I got this bilinear form: $f:\mathbb{R}^2\times\mathbb{R}^2\longrightarrow\mathbb{R}$
$$f((x_1,x_2),(y_1,y_2))=-x_1y_1-16x_2y_2+4x_1y_2+4x_2y_1$$
I am asked to find the basis that diagonalizes the matrix.
Using the standard method (eigenvalues/eigenvectors), I found that $P=\begin{pmatrix}4 & 1\\1 & -4\end{pmatrix}$ diagonalizes $f$ into $diag\{0,-17\}$.

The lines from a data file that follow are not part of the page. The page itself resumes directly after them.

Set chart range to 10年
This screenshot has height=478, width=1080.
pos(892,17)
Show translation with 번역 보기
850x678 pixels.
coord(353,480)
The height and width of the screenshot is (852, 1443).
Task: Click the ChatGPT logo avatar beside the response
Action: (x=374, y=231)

However, this is a fairly tedious process (if you want to verify the result) and I am sure there is a much simpler one (both intuitively and the fact that this is supposed to be a <15-minute problem). So I expressed the bilinear form as a quadratic form:
$$q(x,y)=-x^2-16y^2+8xy$$
$$[q]_E = \begin{pmatrix}-1 & 4\\4 & -16\end{pmatrix}$$
I noticed that $-x^2-16y^2+8xy=-(x-4y)^2$, so it should be very easy to get the basis using Lagrange's method. I get that:
$$D=\begin{pmatrix}-1 & 0\\0 & 0\end{pmatrix}$$
And:
$$x'=x-4y$$
$$y'=?$$
Here I am stuck. $y'$ can't be $0$ because it would make the diagonalizing matrix singular. I tried with an arbitrary number, but it didn't work out. Also tried the congruence by elementary steps method (not sure what the official name is—it's the algorithm where you perform elementary row/column operations on the matrix until you reach the diagonal, and then do just the row operations on $I$), and the result was similar. What am I missing?
Best Answer
This is what I get if I apply the "congruence by elementary steps method" (also don't know what it is called ;)). First step: $$ \begin{bmatrix} -1 & 0 & :: & 1 & 0\\ 4 & 0 & :: & 0 & 1 \end{bmatrix} $$ Second step: $$ \begin{bmatrix} -1 & 0 & :: & 1 & 0\\ 0 & 0 & :: & 4 & 1 \end{bmatrix} $$ The matrix on the right is a change of basis matrix, right? Remember congruence and similarity is not the same. Congruent matrices have same numbers of positive, negative, and zero eigenvalues, whereas similarity ensures the same eigenvalues.